**OBJECTIVE 1:**
According to the text on lust, what is the title of Glenn Stok's paperback?
**OBJECTIVE 2:**
Reproduce the part of the text on lust starting at "What Is Lust?" and ending at "trouble experiencing lust.", with "desire" swapped for "yearning" each time it occurs.
**OBJECTIVE 3:**
List every definition of lust that the text on lust gives.

**TEXT TO READ:**
━━━━━━━━━━━━━━━━

Updated on July 26, 2017
Glenn Stok profile image

Glenn Stok shares inspiration about relationships from personal experience. His paperback, 'What Was I Thinking', is available on Amazon.

Lust can confuse the entire issue with love and respect.
Lust can confuse the entire issue with love and respect. | Source
Love keeps you together and lust keeps the relationship alive. But what happens when "respect" gets in the way?

What Is Lust?

  1. An overwhelming desire or craving.
  2. An intense longing.
  3. A very strong sexual desire.


The Dilemma of Love, Lust and Respect


I have a theory: If you love someone, and you have a strong respect for your partner, then you may have trouble experiencing lust.

Love in a relationship can keep two people together and lust can keep the relationship alive. However, what happens when "respect" gets in the way? Somehow lust and respect don't work well together.

You might be thinking that lust is only the desire for sex and not caring for your partner’s feelings. Maybe that's true, but before I go any further, I think a definition of lust is important...

According to Webster’s Dictionary, lust also has less appalling meanings than you might think at first.


Let’s examine some definitions of lust along with my comments on each:


1. An overwhelming desire or craving.

Not so bad, right? This could apply to anything you ever wanted in your life, such as a craving for chocolate. A lust for sweets. This could imply “enthusiasm”, such as a lust for life. It’s nice to be enthusiastic about something. You might have a lust to succeed.

2. An intense longing.

This could be an intense longing for someone, or for anything at all. There’s nothing seriously wrong with this either.

3. A very strong sexual desire.

Webster goes on to say “An intense or unrestrained sexual desire.” Okay, now we’re getting closer to the dark side. We might say that lust is a physical need for someone.

So what is love? Can we say that if we love someone then we have no need for lust? Maybe. Many relationships function like that, two people loving each other and respecting each other.

Oh, there’s that R word! No, not relationship. I’m referring to “Respect.” The premise of this discussion is to determine how respect can hinder the strong emotional feelings of lust that can help make a healthy relationship romantic.


How Respect Affects Things


Some people are wired in such a way that they can only lust after another when they don't respect them.

I have found some agreement about this among both men and women, and I have found others who deny that lust has anything to do with a healthy relationship. You be the judge.

Allow me to propose this idea to contemplate a while. When a man respects a woman, he can't love her with a full feeling of lust. That is a strong statement for me to make. It certainly does not apply to all men. However, from my observation, it does explain the mental attitude of some men.

━━━━━━━━━━━━━━━━

**DATA LISTING:**
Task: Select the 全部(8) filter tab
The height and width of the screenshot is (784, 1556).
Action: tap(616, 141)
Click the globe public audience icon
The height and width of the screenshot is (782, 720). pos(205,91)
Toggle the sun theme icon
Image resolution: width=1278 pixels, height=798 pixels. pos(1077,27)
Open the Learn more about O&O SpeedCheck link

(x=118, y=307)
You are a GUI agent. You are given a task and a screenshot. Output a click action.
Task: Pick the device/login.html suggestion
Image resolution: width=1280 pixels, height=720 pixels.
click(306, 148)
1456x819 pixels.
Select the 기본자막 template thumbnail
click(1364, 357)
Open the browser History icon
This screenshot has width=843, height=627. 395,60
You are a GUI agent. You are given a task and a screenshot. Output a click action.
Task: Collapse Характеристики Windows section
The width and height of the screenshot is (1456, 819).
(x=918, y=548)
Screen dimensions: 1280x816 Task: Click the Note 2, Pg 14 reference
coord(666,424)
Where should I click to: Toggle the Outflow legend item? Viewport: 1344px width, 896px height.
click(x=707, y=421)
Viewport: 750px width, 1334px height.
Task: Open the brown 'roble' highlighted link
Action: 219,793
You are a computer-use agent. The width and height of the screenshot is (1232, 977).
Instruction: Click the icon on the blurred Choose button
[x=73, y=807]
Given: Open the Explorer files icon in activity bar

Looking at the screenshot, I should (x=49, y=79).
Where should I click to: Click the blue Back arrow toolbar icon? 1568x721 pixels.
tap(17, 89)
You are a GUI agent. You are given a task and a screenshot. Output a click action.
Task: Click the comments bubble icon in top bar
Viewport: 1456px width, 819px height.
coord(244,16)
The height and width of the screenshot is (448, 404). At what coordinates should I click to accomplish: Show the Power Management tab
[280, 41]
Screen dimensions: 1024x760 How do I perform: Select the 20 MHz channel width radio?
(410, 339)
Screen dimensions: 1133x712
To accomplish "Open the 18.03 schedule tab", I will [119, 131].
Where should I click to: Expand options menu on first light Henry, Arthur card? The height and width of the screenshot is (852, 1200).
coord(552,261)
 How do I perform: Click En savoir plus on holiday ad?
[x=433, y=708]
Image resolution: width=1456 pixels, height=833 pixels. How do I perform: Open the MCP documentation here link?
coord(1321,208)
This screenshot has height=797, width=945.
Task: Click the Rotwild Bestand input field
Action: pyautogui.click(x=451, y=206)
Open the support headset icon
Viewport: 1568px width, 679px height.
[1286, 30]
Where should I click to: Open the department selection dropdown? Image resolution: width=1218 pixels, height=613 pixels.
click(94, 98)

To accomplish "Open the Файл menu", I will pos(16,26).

━━━━━━━━━━━━━━━━

**TASK OUTPUT 1:**
'What Was I Thinking'

**TASK OUTPUT 2:**
What Is Lust?

  1. An overwhelming yearning or craving.
  2. An intense longing.
  3. A very strong sexual yearning.


The Dilemma of Love, Lust and Respect


I have a theory: If you love someone, and you have a strong respect for your partner, then you may have trouble experiencing lust.

**TASK OUTPUT 3:**
1. An overwhelming desire or craving.
2. An intense longing.
3. A very strong sexual desire.